Cumhurbaşkanlığı Seçiminde Adalet mi Dediniz?

12 Temmuz 2014 Cumartesi

Toplumda sadece iktidar partisine oy verenlerin değil tüm vatandaşların vergileriyle varlığını sürdüren ve bu nedenle “kamu yayıncılığı” yapması gereken TRT, Cumhurbaşkanlığı seçim takviminin başlamasıyla birlikte yine kötü bir sınav veriyor. Adaylar arasında Tayyip Erdoğan’a sağladığı sonsuz krediyle, onu adım adım takip ediyor. Erdoğan söz konusu olduğunda, mitingler olsun, iftar yemekleri olsun her yerden kesintisiz canlı yayınlar yaparken, diğer iki adaya ayırdığı yayın süresi bu yayınların onda, yirmide, hatta yüzde birini bulmuyor ve çoğu kez de hiç yer verilmiyor.
Özellikle milyonlarca insana aynı anda ulaşabilen, bu anlamda çoğu zaman meydanlarda yapılan mitinglerden çok daha etkili bir güce sahip olan televizyon kanallarının, ülkenin geleceğinin tayin edileceği önemli bir seçim arifesinde, toplum karşısında kendilerini ifade etme ihtiyacı duyan politikacıların ve onları layıkıyla tanıma hakkına sahip vatandaşların ihtiyaçları göz önünde bulundurularak her zamankinden çok daha hassas, adaletli ve eşitlikçi bir yayın anlayışı sürdürmesi gerekir. Evrensel yayın ahlakının temel niteliklerinden biri olması gereken bu tavır, hele ki söz konusu bir kamu yayıncısıysa mecburi, hayati bir değer haline dönüşür, dönüşmelidir. Fakat ne yazık ki TRT bu değerleri umursamadan yayın politikasını sürdürürken beklenildiği gibi bu tutumu karşısında hiçbir yaptırımla karşılaşmıyor.
Bu arada, rakipleri, “Cumhurbaşkanı seçilirseniz Kuran’ı iptal mi edeceksiniz?” türünden akıllara ziyan sorulara soğukkanlılıkla cevap verirken Erdoğan, herhangi bir somut ya da etkili muhalif duruşla, ciddi sayılabilecek bir soru ya da sorgulamayla bile muhatap olmuyor. Samsun’dan, Erzurum’dan doğru başladığı kampanyasına bir tür yeni kurtuluş mücadelesi, yeni bir tarih oluşturma çabası ve arzusunun hâkimiyeti üzerinden epik bir anlam yükleme peşinde, gönül rahatlığıyla ilerliyor.
Hakkında bin bir türlü suçlama ve haksız yakıştırma yapılan İhsanoğlu ise tüm ağırbaşlılığı, sessiz ama derinden hazırcevaplılığı ve taklitten, ezberden uzak özgünlüğüyle bunların altından kalkabiliyor. Sesini yükseltmeden, olayları kişiselleştirmeden, polemiğe girmeden, kendine, bilgisine ve donanımına güvenerek ve bu güveni sonuna kadar hak ederek, dengeli bir biçimde yolunda ilerliyor. Fakat bu yolda, gerek arkasındaki örgüt ve organizasyon, gerekse medya desteği bakımından ve elbette bütçesel açıdan, ciddi bir eşitsizliğin dezavantajlı tarafı olmaktan kurtulamıyor.
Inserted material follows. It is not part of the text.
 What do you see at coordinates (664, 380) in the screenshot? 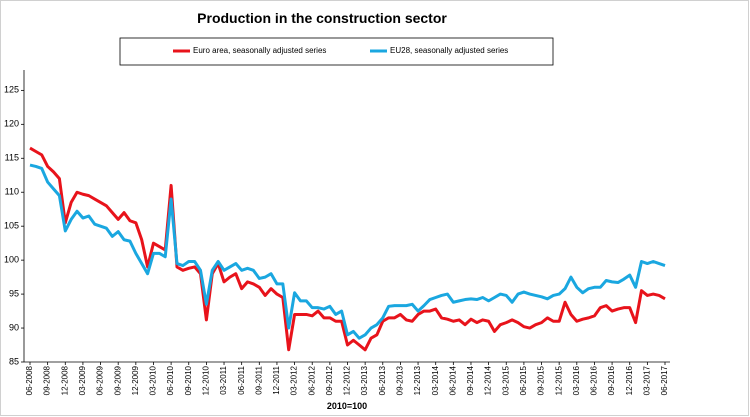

Müslümanın Müslümana ettiği…

İsrail Gazze’de, çoluk çocuk demeden Müslümanları bombalamaya kaldığı yerden devam ederken Irak’ta Müslümanların kafasını kesen “sözde Müslümanlardan” oluşan IŞİD, “Allah adına” aldığı canları, bin bir türlü canilikle kopardığı kelleleri cihat yolunda mubah ve mübarek sayıyor. Daha doğrusu, temelde kendi çıkar, para ve iktidar savaşları için onlara can ve rol verenlerin hedeflerini kamufle etmek üzere, öyle sayılması gerektiği öne sürülüyor. Ve bu kanlı oyunda gâvurun Müslüman’a ettiği eziyetin bin beterini Müslüman Müslümana reva görüyor. Ortadoğu din ve mezhep savaşlarıyla kavrulurken yıllardır pervasız dış politika adımlarıyla karanlığa sürüklenen ülkemizin, en büyük metropolü olan İstanbul’da son haftalarda, ortak özellikleri Caferilerin ibadet için yoğunlukla gittikleri yer olan iki ayrı cami kundaklandı.
Peki, camilere ayakkabıyla girildiği iddiası karşısında ortalığı ayağa kaldıran iktidarın kundaklanan yani yakılmaya çalışılan camilerle ilgili sesini çıkarmamayı tercih etmesini nasıl izah etmeliyiz dersiniz?